Data entries:
··········
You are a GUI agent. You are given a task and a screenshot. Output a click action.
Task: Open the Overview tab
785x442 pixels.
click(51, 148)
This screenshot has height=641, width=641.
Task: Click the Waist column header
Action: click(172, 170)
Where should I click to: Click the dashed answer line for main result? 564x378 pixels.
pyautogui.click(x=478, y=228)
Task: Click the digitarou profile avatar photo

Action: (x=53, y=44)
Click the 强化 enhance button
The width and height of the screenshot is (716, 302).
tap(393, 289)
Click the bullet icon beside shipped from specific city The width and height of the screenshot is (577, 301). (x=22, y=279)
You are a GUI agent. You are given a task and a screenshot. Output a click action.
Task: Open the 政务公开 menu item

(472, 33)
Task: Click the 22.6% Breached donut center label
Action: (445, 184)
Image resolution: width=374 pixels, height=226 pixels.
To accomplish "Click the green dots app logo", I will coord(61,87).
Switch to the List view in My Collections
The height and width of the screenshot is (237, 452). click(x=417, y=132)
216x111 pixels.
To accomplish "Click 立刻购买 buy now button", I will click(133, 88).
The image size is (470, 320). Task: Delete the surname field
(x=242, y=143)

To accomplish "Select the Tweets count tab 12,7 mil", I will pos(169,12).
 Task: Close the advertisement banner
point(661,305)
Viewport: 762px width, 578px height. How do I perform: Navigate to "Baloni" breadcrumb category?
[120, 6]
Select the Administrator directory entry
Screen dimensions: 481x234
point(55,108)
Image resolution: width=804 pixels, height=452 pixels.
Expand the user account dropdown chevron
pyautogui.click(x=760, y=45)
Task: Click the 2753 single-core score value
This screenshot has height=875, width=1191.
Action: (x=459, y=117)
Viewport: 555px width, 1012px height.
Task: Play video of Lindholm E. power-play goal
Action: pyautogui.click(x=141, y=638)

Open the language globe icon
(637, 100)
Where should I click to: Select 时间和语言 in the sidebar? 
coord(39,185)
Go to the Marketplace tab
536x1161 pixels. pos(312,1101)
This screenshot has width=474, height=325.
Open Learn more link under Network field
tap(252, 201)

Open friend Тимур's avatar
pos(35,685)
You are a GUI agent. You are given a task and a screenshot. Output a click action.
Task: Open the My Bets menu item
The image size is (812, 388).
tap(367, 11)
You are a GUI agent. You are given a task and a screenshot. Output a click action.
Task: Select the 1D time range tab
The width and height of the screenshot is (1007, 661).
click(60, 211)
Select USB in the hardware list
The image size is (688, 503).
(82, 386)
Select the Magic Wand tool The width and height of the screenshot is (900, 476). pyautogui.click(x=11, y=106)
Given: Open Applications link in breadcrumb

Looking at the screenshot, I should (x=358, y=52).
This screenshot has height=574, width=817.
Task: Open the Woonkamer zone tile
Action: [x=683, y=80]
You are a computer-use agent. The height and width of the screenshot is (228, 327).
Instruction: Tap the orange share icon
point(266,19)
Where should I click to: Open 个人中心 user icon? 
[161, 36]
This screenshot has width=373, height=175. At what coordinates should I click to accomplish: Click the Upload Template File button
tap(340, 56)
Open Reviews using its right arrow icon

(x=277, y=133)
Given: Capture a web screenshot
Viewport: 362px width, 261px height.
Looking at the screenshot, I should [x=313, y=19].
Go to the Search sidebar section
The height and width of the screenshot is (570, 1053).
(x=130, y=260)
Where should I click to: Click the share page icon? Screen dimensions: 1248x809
··········
_TRY IT_. Start with the line that contains "This screenshot has width=373, height=175.", end with the last line of the entries, and please retype every line in that span exactly, with no others.

_SOLUTION TO THE PROBLEM_.
This screenshot has width=373, height=175. At what coordinates should I click to accomplish: Click the Upload Template File button
tap(340, 56)
Open Reviews using its right arrow icon

(x=277, y=133)
Given: Capture a web screenshot
Viewport: 362px width, 261px height.
Looking at the screenshot, I should [x=313, y=19].
Go to the Search sidebar section
The height and width of the screenshot is (570, 1053).
(x=130, y=260)
Where should I click to: Click the share page icon? Screen dimensions: 1248x809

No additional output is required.